WHAT TO PRODUCE -> Could the lines from the line bearing "You are a computer-use" to the end of the records below be copied exactly, with the pictures left out and no other lines added?
==== MATERIAL FOR THIS TASK
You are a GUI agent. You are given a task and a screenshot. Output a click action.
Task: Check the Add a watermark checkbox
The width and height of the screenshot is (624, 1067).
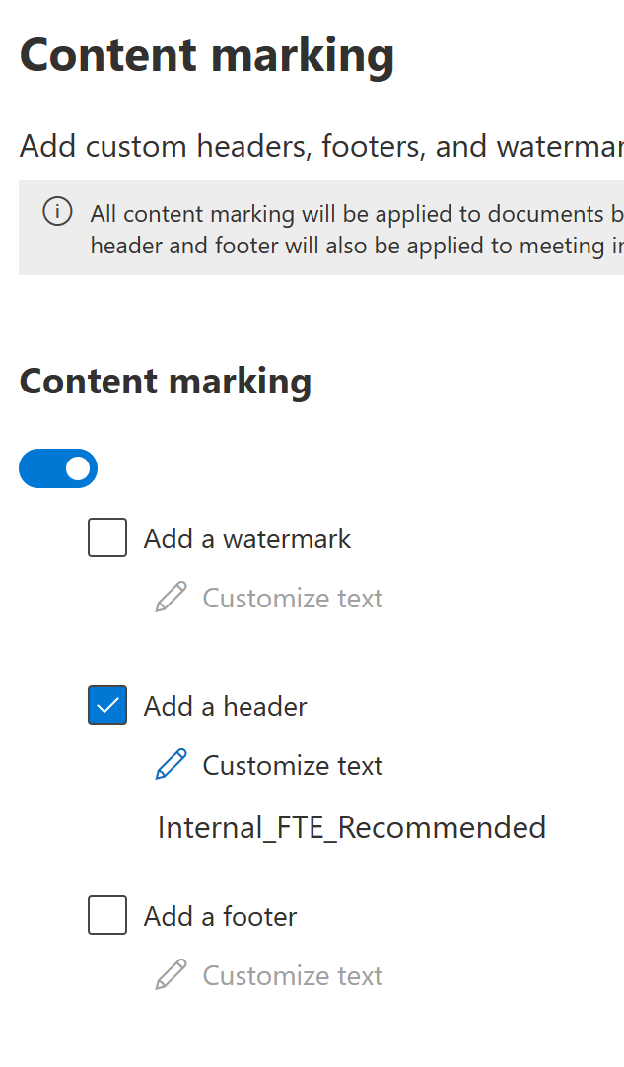click(107, 537)
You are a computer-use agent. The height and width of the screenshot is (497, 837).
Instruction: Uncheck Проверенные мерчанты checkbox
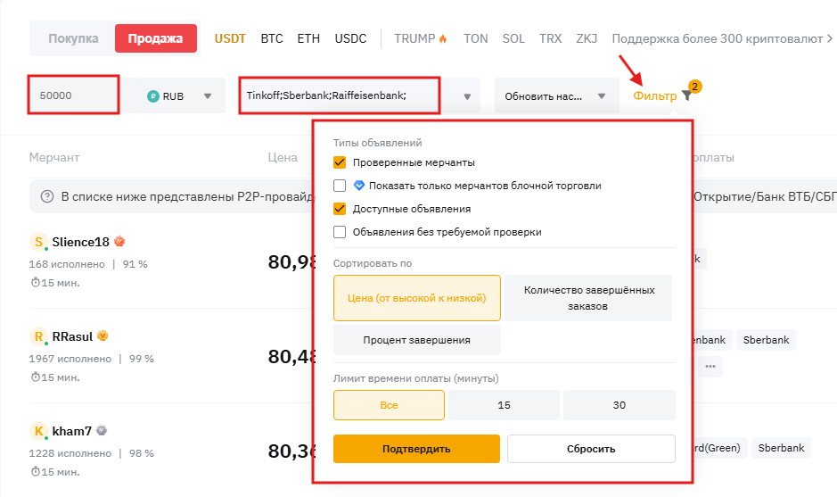(340, 162)
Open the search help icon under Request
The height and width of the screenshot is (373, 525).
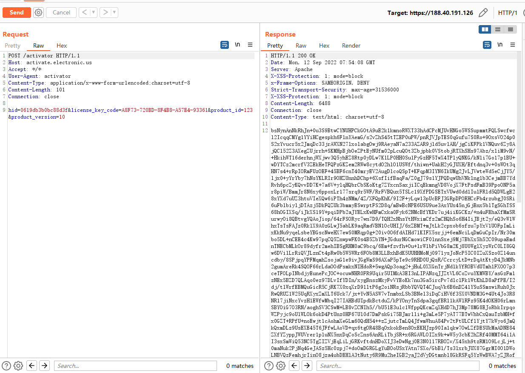tap(6, 365)
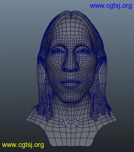Image resolution: width=134 pixels, height=152 pixels.
Task: Select the ear on the right side
Action: pyautogui.click(x=102, y=60)
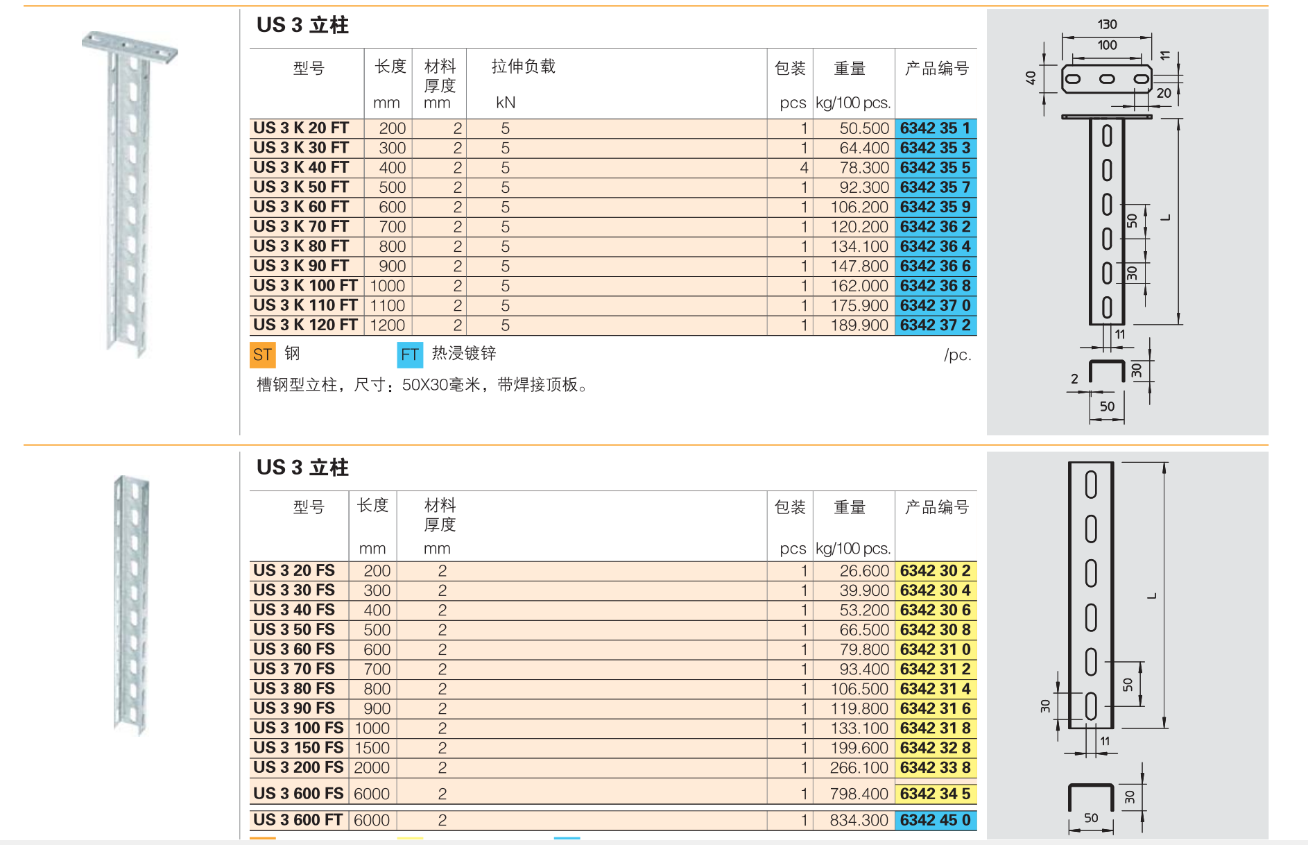
Task: Open product number 6342 30 2
Action: (935, 571)
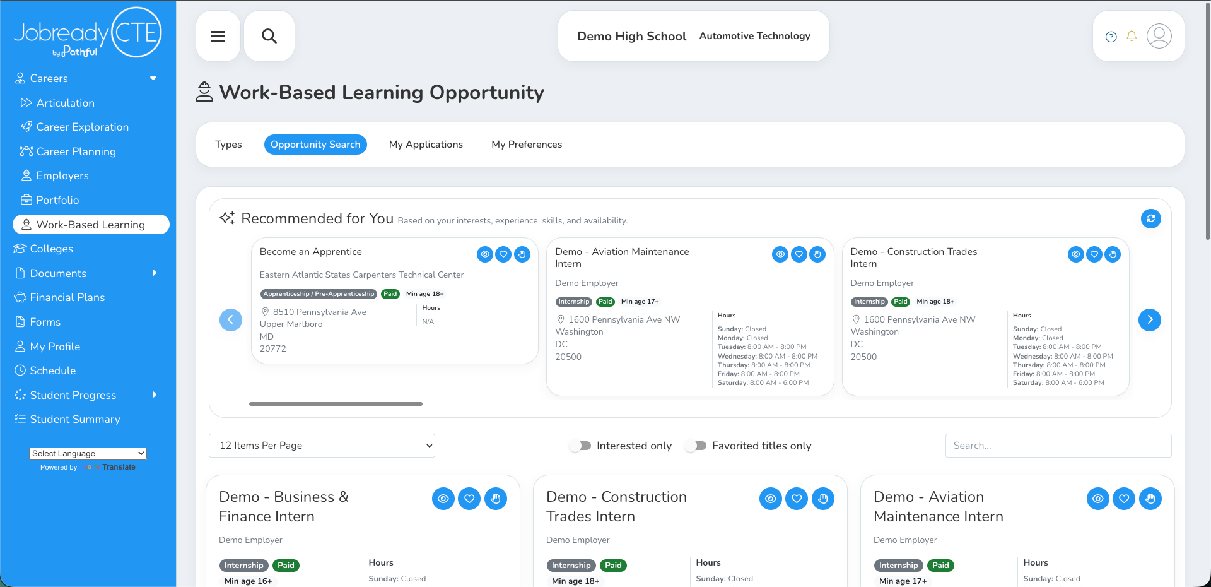The width and height of the screenshot is (1211, 587).
Task: Open the help question mark icon
Action: click(1111, 37)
========
COMPLETED TASK ->
You are a computer-use agent. The height and width of the screenshot is (497, 837).
Instruction: Uncheck Проверенные мерчанты checkbox
(340, 162)
Open the search help icon under Request
The height and width of the screenshot is (373, 525).
tap(6, 365)
Image resolution: width=134 pixels, height=152 pixels.
Task: Select the ear on the right side
Action: pyautogui.click(x=102, y=60)
Task: Open product number 6342 30 2
Action: (935, 571)
The width and height of the screenshot is (1211, 587).
Task: Open the help question mark icon
Action: click(1111, 37)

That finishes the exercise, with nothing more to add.